Petro, alegando corrupción que nunca probó, suspendió por tercera vez la licitación y dispuso que, a partir del 1º de mayo, regiría un nuevo modelo de sistema de salud dirigido por la Fiduprevisora, buscando con él crear una red nacional de servicios, para superar las demoras en conseguir una cita con un médico general, un médico especialista, el retardo en programar cirugías y la prestación de servicios especiales por enfermedades huérfanas, como el suministro de medicamentos, entre otras cosas, dificultades que se presentaban por la tendencia a contratar determinadas clínicas y especialistas con notorio perjuicio del maestro.
Pese a los constantes reclamos de los maestros por el mal servicio entregado por los prestadores, Fecode, siendo parte del Consejo Directivo del Fomag, no realizó gestiones efectivas que procuraran su mejoramiento. Por esa razón, no existe razón alguna que explique el porqué se sostuvo a esos delegados por tanto tiempo. ¿Sería acaso por la existencia de eventuales privilegios? Seguramente faltaron denuncias e investigaciones.
Ahora bien, podría ser que el nuevo sistema mejore el anterior, ojalá que así sea, porque merecen mejor trato; no obstante, transcurridos 25 días, existen largas filas buscando solución a la mala atención del nuevo sistema por: tratamientos interrumpidos, medicamentos no entregados, citas no concedidas, negación del servicio, etc. Se trata de situaciones que generaron 3.712 quejas que obligaron a la Superintendencia Nacional Financiera a emitir medidas cautelares en contra de la Fiduprevisora y del Fomag, para obligarlos a darles respuesta en 72 horas y proteger así la salud y la vida de los maestros.

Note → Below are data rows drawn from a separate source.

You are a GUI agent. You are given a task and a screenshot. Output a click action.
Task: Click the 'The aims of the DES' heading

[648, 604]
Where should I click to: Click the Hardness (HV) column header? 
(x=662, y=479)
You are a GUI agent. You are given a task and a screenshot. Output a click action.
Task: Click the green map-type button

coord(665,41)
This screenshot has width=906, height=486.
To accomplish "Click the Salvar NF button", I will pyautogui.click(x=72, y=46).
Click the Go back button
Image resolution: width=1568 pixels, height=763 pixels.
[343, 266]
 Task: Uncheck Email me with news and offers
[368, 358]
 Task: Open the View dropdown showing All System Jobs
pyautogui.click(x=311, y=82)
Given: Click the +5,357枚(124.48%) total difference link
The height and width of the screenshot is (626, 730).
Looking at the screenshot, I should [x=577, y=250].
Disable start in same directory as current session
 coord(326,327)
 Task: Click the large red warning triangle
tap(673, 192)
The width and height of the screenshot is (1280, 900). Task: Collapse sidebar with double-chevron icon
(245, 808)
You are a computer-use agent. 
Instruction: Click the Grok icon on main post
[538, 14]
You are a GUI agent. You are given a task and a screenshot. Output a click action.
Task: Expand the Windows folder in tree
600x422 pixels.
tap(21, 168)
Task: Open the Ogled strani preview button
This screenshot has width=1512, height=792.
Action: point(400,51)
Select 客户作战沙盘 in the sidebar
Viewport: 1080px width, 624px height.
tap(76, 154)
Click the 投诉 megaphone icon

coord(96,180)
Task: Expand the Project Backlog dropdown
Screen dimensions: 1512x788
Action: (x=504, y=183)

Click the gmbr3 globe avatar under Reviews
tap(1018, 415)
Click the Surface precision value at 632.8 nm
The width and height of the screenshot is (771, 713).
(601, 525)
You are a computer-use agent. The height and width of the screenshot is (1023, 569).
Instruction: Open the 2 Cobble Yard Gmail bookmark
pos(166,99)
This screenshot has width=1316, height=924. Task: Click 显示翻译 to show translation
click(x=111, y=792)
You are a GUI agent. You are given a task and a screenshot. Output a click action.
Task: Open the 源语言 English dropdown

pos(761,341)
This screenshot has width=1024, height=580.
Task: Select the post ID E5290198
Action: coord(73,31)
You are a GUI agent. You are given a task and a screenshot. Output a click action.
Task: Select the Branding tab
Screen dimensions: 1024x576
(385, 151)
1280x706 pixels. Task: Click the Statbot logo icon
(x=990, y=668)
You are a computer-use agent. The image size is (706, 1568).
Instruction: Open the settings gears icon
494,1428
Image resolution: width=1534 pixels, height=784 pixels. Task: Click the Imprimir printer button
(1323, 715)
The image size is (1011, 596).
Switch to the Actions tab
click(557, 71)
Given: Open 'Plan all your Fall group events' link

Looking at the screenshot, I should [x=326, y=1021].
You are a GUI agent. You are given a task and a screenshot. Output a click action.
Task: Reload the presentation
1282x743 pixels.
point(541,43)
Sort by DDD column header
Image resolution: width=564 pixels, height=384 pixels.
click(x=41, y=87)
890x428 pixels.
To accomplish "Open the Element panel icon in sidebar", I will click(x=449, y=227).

Toda esta situación es producto de la improvisación del Gobierno Nacional como lo expresan la Procuraduría, la Contraloría y lo reconoce el mismo ministro de Salud (según los audios conocidos en las redes). No es culpa del software, como dijo Petro.
Es decir, pusieron la salud de los maestros como “conejillos de indias”, para demostrarle al país que era posible estatizar la salud, como él lo propuso al Congreso y que afortunadamente se hundió.
¿Será que esta actitud no le abre los ojos a los maestros?